Non, j’ai compris que même si notre histoire a ému beaucoup de gens, il est impossible de comprendre ce par quoi passent les prémas et leurs parents. A moins de l’avoir vécu. Un peu comme une femme qui parlerait des douleurs des contractions sans jamais avoir eu d’enfant (ça vous parle ?)

60 000 bébés naissent prématurément chaque année en France selon SOS premas. C’est loin d’être des cas isolés. Et pourtant, on en parle encore assez peu. Alors, pour ceux qui ont la chance de ne pas savoir ce qu’est d’accoucher (trop) tôt, voici une sélection de phrases à ne JAMAIS dire à un parent de préma (on vous en remercie d’avance) :

1. « Non mais profite pendant qu’il est en neo nat pour te reposer. Tu verras quand il sera à la maison. Là c’est pas toi qui te lève la nuit »

-> Pourquoi ça m’énerve : Avoir mon enfant près de moi sans une armée d’infirmières, un respirateur, une sonde dans son estomac, un capteur d’oxygène… c’est tout ce que je veux et me lever à minuit, 3h, 6h et le savoir en bonne santé je vous assure que ça sera avec joie.

2. Les infirmières le jour où bébé sort ENFIN de l’hôpital : « Revenez quand vous voulez surtout. Vous savez les enfants nous reconnaissent, ça leur fait du bien de nous revoir »

-> Pourquoi ça m’énerve : Vous êtes mignonnes mais non. On vous remercie pour tout ce que vous avez fait mais non, vraiment, le service de neo nat n’est pas notre 2e maison.

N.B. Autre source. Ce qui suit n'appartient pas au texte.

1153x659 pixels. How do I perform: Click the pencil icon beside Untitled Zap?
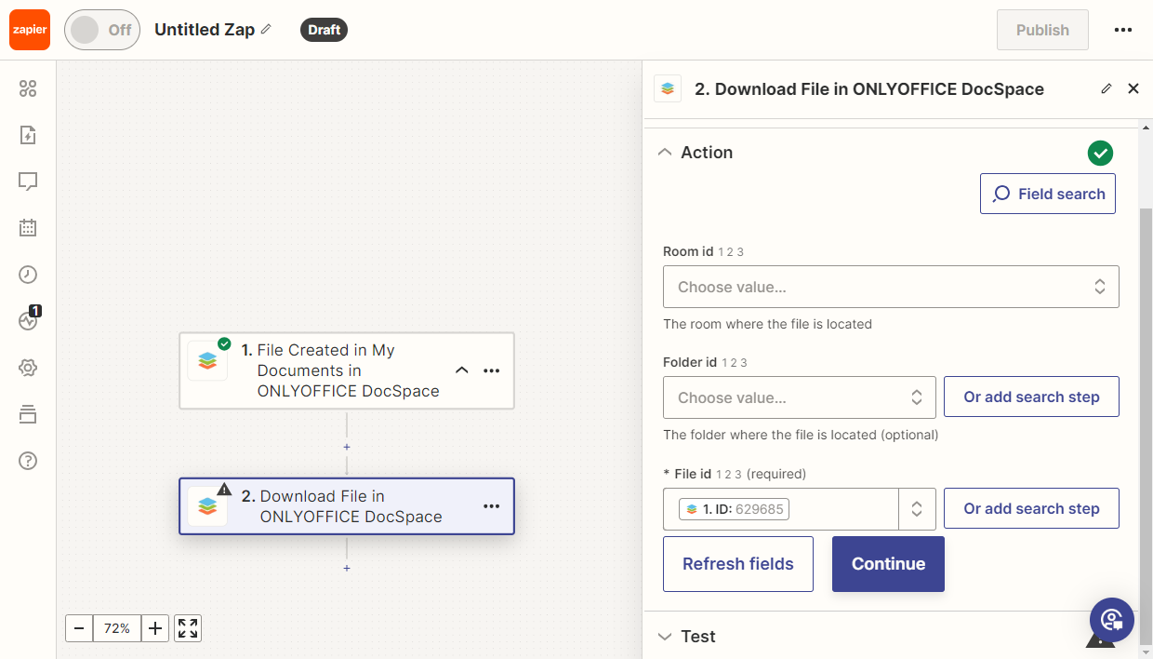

3. Quand bébé sort de l’hôpital : « Ah ça va c’est bon arrêtes il va bien maintenant. Pourquoi tu empêches les gens de le toucher ? »

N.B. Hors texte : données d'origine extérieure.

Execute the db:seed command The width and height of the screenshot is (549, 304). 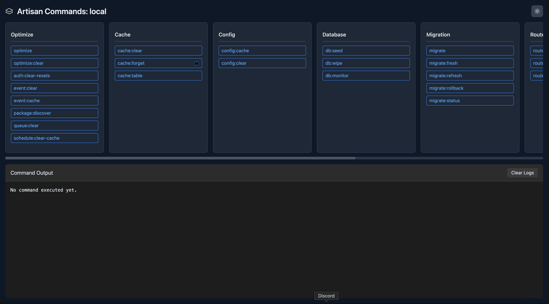pos(366,51)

-> Parce qu’un préma a moins de défenses immunitaires qu’un bébé né à terme. Je n’ai pas l’intention de retourner à l’hôpital parce qu’une personne a insisté pour poser ses mains pleines de microbes sur mon bébé. Merci.

4. « Ah ça c’est parce que tu t’es pas assez reposée / il devait pas être assez bien dans ton ventre… »

-> Pourquoi ça m’énerve : Parce que tu crois que je ne m’en veux pas suffisamment ? Que je ne me sens pas coupable ? Mais la réalité c’est qu’accoucher prématurément peut arriver à n’importe qui. Ouais, même à vous. Et rester au lit toute sa grossesse n’y change rien.

5. Les médecins (on vous aime mais certains ne sont pas formés à la psychologie et ça se voit… si si) : « Oh ça va, y’a des cas bien plus graves que votre enfant, il va bien « 

-> Pourquoi ça m’énerve : non en fait, ça se passe de commentaire…

Se préparer à accueillir un enfant, lui faire sa chambre, lui acheter des petits vêtements, un lit, un siège auto… se préparer au jour J, l’imaginer au creux de nos bras… Et boom : finalement, accoucher bien avant, quand rien n’est prêt, être loin de son bébé, avoir parfois interdiction de le toucher… c’est un traumatisme.

Bien sûr, il y a des « petits », des grands et très grands prémas. Tous ne sont pas dans la même situation. Certains gardent des séquelles très longtemps, d’autres pas. Mais la détresse des parents est une réalité dans tous les cas. Et la minimiser n’est jamais une solution.

Aux parents de petits, grands, très grands prémas : vous êtes forts, ce que vous avez vécu ou vivez en ce moment est difficile et personne ne devrait le prendre à la légère. Vos petits sont des aito (guerriers) et vous aussi.

Sachez le, à Tahiti, l’association Les Prémas de Polynésie rend visite aux parents à l’hôpital et organise des rencontres en dehors également.